Mas, deixemos de lado o fato. O importante é que, com a aeronave no solo, uma libélula deve ter chegado e, sem aquilatar do incômodo que sua presença poderia causar, afinal não detinha bilhete de passagem para legitimar seu ingresso, ali permaneceu, discretamente escondida. Só quando a aeronave subiu é que o inseto, talvez perturbado pela altura da posição de cruzeiro, caiu na besteira de dar um voo, em busca, quem sabe, de lugar mais confortável e adaptado ao seu mecanismo de respiração.
Antes tivesse ficado parada em seu lugar, esperando a chegada no Aeroporto Salgado Filho, em Porto Alegre. Com o voo, raspou na cabeça dos passageiros dos últimos bancos, que se alvoroçaram. Senti um toque na orelha, pensando se cuidar do passageiro do banco de detrás do meu, que, num gesto involuntário, tocava na minha orelha direita. Mas, com o pouso da libélula na parte alto do banco da frente, é que percebo a presença do passageiro clandestino. Coitada da libélula. Foi caçada, sem dó nem piedade.
Imediatamente, um dos membros da tripulação avançou em sua direção. Antes mesmo que o passageiro batesse na libélula com uma revista, o tripulante já tinha disparado sua pancada. Só que, de forma delicada, o que provocou apenas a sua queda. A esta altura, o outro tripulante veio em seu socorro, para ajudá-lo na perseguição, dando a impressão, afinal, que o minúsculo animal perseguido era, por exemplo, uma cobra venenosa. A libélula, já sem forças, foi capturada no chão, enrolada em um papel, e, certamente, conduzidapara o vasilhame do lixo da aeronave.
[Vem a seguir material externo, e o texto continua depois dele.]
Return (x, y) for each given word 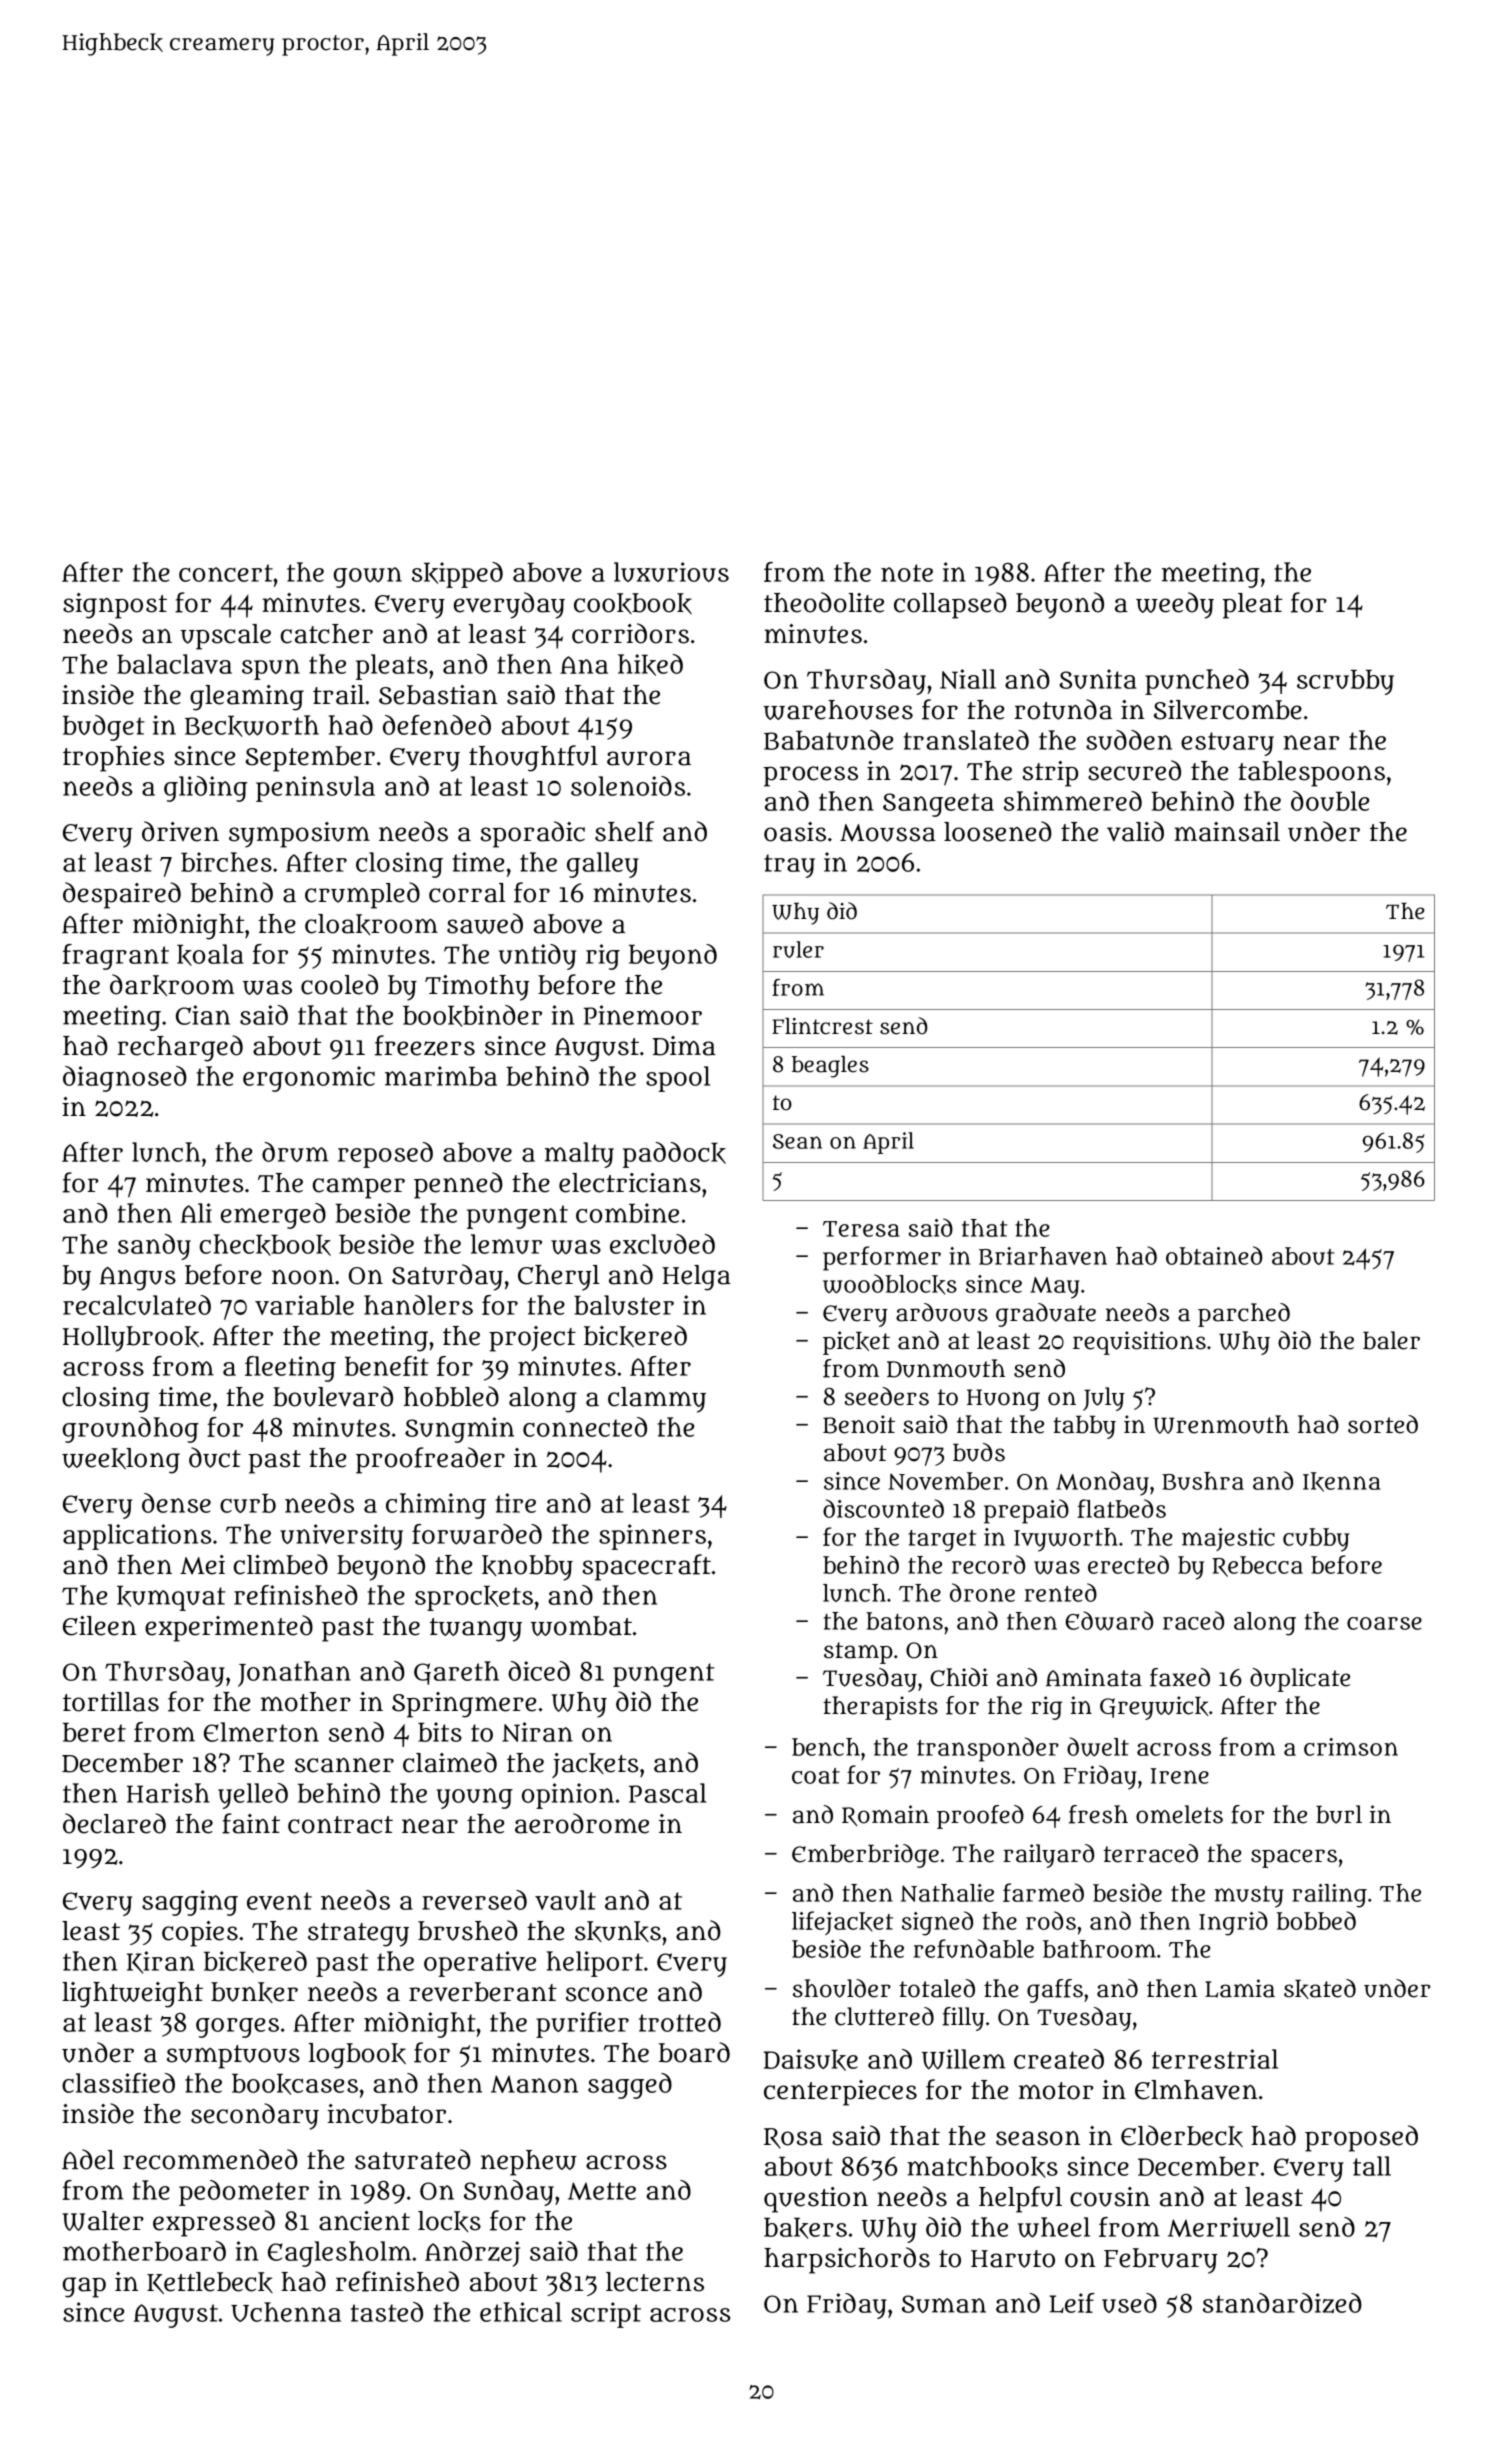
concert (226, 573)
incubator (387, 2114)
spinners (652, 1537)
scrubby (1345, 682)
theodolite (824, 602)
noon (303, 1277)
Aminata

Triste inseto, provavelmente foragido, quem sabe lá, do Complexo do Alemão, depois de toda a maratona policial para afugentar dali os bandidos do tráfego de drogas. Estávamos em janeiro do corrente ano. Devia descansar em algum lugar da pista do Aeroporto do Galeão, quando resolveu, numa decisão que lhe valeu a vida, se abrigar na aeronave, no que, cavou a própria sepultura, já que não permaneceu viva mais de três horas, acabando massacrada pela violência de um tripulante, esmagada em meio a uma revista e, sem o formalismo do registro da maratona vivida.
É difícil imaginar que, naquela mesma madrugada, dormiria, para sempre, tão distante do seu habitat natural, sem direito mais a voar, encontrando como sepultura o lixo do Aeroporto de Porto Alegre, lugar, provavelmente, não digno de uma libélula carioca.